Repeat all of the records verbatim.

Start of Given data

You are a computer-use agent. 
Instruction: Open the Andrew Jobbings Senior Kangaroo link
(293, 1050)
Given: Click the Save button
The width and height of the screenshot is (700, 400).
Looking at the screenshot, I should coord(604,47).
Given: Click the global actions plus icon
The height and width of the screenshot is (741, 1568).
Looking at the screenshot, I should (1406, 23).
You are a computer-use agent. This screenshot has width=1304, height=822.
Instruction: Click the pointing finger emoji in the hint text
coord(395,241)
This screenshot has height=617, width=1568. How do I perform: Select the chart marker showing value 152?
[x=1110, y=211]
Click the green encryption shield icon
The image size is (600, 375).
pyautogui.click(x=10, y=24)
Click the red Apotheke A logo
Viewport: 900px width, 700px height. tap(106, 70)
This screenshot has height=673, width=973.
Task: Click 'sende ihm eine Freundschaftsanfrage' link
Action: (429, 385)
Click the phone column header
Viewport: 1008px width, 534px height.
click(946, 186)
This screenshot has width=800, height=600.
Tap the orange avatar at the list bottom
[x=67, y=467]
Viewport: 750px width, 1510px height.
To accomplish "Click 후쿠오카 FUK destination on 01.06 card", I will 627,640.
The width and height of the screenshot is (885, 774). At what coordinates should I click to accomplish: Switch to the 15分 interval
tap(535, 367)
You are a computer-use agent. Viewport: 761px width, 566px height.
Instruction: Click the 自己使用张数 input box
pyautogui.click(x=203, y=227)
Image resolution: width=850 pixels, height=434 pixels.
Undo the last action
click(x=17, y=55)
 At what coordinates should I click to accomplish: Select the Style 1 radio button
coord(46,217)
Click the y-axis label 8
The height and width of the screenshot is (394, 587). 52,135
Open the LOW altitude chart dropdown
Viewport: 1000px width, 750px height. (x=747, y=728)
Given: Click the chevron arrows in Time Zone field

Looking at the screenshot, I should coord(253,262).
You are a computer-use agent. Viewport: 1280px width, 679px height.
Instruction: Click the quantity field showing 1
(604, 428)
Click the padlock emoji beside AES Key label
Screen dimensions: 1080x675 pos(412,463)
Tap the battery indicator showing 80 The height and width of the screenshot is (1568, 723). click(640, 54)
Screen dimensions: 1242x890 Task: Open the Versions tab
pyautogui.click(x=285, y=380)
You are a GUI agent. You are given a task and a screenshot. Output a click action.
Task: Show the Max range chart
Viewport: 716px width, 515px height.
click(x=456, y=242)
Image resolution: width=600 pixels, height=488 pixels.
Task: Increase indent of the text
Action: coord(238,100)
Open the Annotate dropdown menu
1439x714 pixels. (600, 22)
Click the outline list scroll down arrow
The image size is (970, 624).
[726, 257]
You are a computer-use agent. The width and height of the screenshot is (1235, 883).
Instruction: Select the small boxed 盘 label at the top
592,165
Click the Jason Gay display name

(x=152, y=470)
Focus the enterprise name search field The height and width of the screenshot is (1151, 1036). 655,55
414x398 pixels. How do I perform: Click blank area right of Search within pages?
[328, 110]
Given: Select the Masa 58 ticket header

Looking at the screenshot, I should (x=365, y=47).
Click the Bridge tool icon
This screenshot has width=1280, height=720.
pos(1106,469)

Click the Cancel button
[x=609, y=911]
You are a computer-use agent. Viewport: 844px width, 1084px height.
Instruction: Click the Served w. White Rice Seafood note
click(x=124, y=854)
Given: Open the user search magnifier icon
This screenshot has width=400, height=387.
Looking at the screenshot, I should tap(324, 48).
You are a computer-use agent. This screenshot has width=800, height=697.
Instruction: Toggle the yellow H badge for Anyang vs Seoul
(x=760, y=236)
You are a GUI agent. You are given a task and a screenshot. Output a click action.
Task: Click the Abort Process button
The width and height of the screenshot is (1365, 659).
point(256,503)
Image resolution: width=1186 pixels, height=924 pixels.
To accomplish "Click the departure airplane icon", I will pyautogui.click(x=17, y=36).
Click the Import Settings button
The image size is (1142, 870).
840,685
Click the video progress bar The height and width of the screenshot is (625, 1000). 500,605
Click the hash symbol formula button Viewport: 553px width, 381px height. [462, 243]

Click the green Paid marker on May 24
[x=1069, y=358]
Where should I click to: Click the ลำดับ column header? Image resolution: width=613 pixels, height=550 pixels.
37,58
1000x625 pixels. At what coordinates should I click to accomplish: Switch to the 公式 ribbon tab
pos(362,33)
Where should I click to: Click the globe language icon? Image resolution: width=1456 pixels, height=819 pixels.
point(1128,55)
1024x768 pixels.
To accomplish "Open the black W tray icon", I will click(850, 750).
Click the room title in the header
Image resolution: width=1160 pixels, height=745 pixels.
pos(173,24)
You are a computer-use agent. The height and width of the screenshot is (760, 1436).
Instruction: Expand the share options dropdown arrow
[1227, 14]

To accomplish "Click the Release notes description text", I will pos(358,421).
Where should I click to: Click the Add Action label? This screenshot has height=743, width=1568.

End of Given data

- _Your solution_:
You are a computer-use agent. 
Instruction: Open the Andrew Jobbings Senior Kangaroo link
(293, 1050)
Given: Click the Save button
The width and height of the screenshot is (700, 400).
Looking at the screenshot, I should coord(604,47).
Given: Click the global actions plus icon
The height and width of the screenshot is (741, 1568).
Looking at the screenshot, I should (1406, 23).
You are a computer-use agent. This screenshot has width=1304, height=822.
Instruction: Click the pointing finger emoji in the hint text
coord(395,241)
This screenshot has height=617, width=1568. How do I perform: Select the chart marker showing value 152?
[x=1110, y=211]
Click the green encryption shield icon
The image size is (600, 375).
pyautogui.click(x=10, y=24)
Click the red Apotheke A logo
Viewport: 900px width, 700px height. tap(106, 70)
This screenshot has height=673, width=973.
Task: Click 'sende ihm eine Freundschaftsanfrage' link
Action: (429, 385)
Click the phone column header
Viewport: 1008px width, 534px height.
click(946, 186)
This screenshot has width=800, height=600.
Tap the orange avatar at the list bottom
[x=67, y=467]
Viewport: 750px width, 1510px height.
To accomplish "Click 후쿠오카 FUK destination on 01.06 card", I will 627,640.
The width and height of the screenshot is (885, 774). At what coordinates should I click to accomplish: Switch to the 15分 interval
tap(535, 367)
You are a computer-use agent. Viewport: 761px width, 566px height.
Instruction: Click the 自己使用张数 input box
pyautogui.click(x=203, y=227)
Image resolution: width=850 pixels, height=434 pixels.
Undo the last action
click(x=17, y=55)
 At what coordinates should I click to accomplish: Select the Style 1 radio button
coord(46,217)
Click the y-axis label 8
The height and width of the screenshot is (394, 587). 52,135
Open the LOW altitude chart dropdown
Viewport: 1000px width, 750px height. (x=747, y=728)
Given: Click the chevron arrows in Time Zone field

Looking at the screenshot, I should coord(253,262).
You are a computer-use agent. Viewport: 1280px width, 679px height.
Instruction: Click the quantity field showing 1
(604, 428)
Click the padlock emoji beside AES Key label
Screen dimensions: 1080x675 pos(412,463)
Tap the battery indicator showing 80 The height and width of the screenshot is (1568, 723). click(640, 54)
Screen dimensions: 1242x890 Task: Open the Versions tab
pyautogui.click(x=285, y=380)
You are a GUI agent. You are given a task and a screenshot. Output a click action.
Task: Show the Max range chart
Viewport: 716px width, 515px height.
click(x=456, y=242)
Image resolution: width=600 pixels, height=488 pixels.
Task: Increase indent of the text
Action: coord(238,100)
Open the Annotate dropdown menu
1439x714 pixels. (600, 22)
Click the outline list scroll down arrow
The image size is (970, 624).
[726, 257]
You are a computer-use agent. The width and height of the screenshot is (1235, 883).
Instruction: Select the small boxed 盘 label at the top
592,165
Click the Jason Gay display name

(x=152, y=470)
Focus the enterprise name search field The height and width of the screenshot is (1151, 1036). 655,55
414x398 pixels. How do I perform: Click blank area right of Search within pages?
[328, 110]
Given: Select the Masa 58 ticket header

Looking at the screenshot, I should (x=365, y=47).
Click the Bridge tool icon
This screenshot has width=1280, height=720.
pos(1106,469)

Click the Cancel button
[x=609, y=911]
You are a computer-use agent. Viewport: 844px width, 1084px height.
Instruction: Click the Served w. White Rice Seafood note
click(x=124, y=854)
Given: Open the user search magnifier icon
This screenshot has width=400, height=387.
Looking at the screenshot, I should tap(324, 48).
You are a computer-use agent. This screenshot has width=800, height=697.
Instruction: Toggle the yellow H badge for Anyang vs Seoul
(x=760, y=236)
You are a GUI agent. You are given a task and a screenshot. Output a click action.
Task: Click the Abort Process button
The width and height of the screenshot is (1365, 659).
point(256,503)
Image resolution: width=1186 pixels, height=924 pixels.
To accomplish "Click the departure airplane icon", I will pyautogui.click(x=17, y=36).
Click the Import Settings button
The image size is (1142, 870).
840,685
Click the video progress bar The height and width of the screenshot is (625, 1000). 500,605
Click the hash symbol formula button Viewport: 553px width, 381px height. [462, 243]

Click the green Paid marker on May 24
[x=1069, y=358]
Where should I click to: Click the ลำดับ column header? Image resolution: width=613 pixels, height=550 pixels.
37,58
1000x625 pixels. At what coordinates should I click to accomplish: Switch to the 公式 ribbon tab
pos(362,33)
Where should I click to: Click the globe language icon? Image resolution: width=1456 pixels, height=819 pixels.
point(1128,55)
1024x768 pixels.
To accomplish "Open the black W tray icon", I will click(850, 750).
Click the room title in the header
Image resolution: width=1160 pixels, height=745 pixels.
pos(173,24)
You are a computer-use agent. The height and width of the screenshot is (760, 1436).
Instruction: Expand the share options dropdown arrow
[1227, 14]

To accomplish "Click the Release notes description text", I will pos(358,421).
Where should I click to: Click the Add Action label? This screenshot has height=743, width=1568.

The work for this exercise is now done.